- Material supplied
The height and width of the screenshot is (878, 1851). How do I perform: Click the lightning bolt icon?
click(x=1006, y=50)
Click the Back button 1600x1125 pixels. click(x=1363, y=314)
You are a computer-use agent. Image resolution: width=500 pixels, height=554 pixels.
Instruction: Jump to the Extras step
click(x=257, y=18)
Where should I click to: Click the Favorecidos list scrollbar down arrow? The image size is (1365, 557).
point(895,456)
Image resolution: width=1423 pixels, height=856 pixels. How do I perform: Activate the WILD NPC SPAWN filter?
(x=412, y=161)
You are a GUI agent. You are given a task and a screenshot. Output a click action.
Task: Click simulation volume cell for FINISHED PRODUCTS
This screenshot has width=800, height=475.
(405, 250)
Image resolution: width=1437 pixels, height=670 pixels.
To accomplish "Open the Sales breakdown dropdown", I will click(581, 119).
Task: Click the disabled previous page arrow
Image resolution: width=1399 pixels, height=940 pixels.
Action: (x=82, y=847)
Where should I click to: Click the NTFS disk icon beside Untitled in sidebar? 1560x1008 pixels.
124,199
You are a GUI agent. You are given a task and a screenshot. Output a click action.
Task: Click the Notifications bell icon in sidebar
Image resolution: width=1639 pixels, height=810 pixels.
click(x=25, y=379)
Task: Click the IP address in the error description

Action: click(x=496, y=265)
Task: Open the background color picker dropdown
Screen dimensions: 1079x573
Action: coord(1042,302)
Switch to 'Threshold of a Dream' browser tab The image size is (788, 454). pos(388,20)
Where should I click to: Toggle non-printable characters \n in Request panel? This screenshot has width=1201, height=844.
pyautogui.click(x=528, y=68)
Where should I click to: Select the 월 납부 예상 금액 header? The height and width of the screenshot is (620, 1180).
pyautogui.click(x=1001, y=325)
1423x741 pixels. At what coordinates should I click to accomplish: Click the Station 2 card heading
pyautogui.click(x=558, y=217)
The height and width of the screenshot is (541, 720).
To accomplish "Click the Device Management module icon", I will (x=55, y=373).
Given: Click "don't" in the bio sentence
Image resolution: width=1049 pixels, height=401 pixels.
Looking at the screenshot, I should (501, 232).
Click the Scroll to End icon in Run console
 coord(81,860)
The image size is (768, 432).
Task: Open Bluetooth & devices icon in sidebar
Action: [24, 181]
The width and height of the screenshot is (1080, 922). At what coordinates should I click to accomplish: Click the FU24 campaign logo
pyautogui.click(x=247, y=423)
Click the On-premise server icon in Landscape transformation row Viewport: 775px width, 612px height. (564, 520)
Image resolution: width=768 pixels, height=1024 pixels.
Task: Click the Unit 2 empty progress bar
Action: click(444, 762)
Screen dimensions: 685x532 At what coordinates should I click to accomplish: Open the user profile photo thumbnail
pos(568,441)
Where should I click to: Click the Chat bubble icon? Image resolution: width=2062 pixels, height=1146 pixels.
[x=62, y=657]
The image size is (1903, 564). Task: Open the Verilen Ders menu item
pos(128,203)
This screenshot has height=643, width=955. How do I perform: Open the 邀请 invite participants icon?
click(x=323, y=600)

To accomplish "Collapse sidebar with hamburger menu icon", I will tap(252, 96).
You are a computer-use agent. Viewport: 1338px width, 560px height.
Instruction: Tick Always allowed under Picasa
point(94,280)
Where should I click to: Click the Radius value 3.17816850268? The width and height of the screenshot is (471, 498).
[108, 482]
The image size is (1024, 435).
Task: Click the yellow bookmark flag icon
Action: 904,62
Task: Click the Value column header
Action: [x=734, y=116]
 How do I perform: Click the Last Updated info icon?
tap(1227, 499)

- Your assignment
Copy out every line in the entries above that holds "agent".

- Result
You are a computer-use agent. Image resolution: width=500 pixels, height=554 pixels.
You are a GUI agent. You are given a task and a screenshot. Output a click action.
You are a GUI agent. You are given a task and a screenshot. Output a click action.
You are a computer-use agent. Viewport: 1338px width, 560px height.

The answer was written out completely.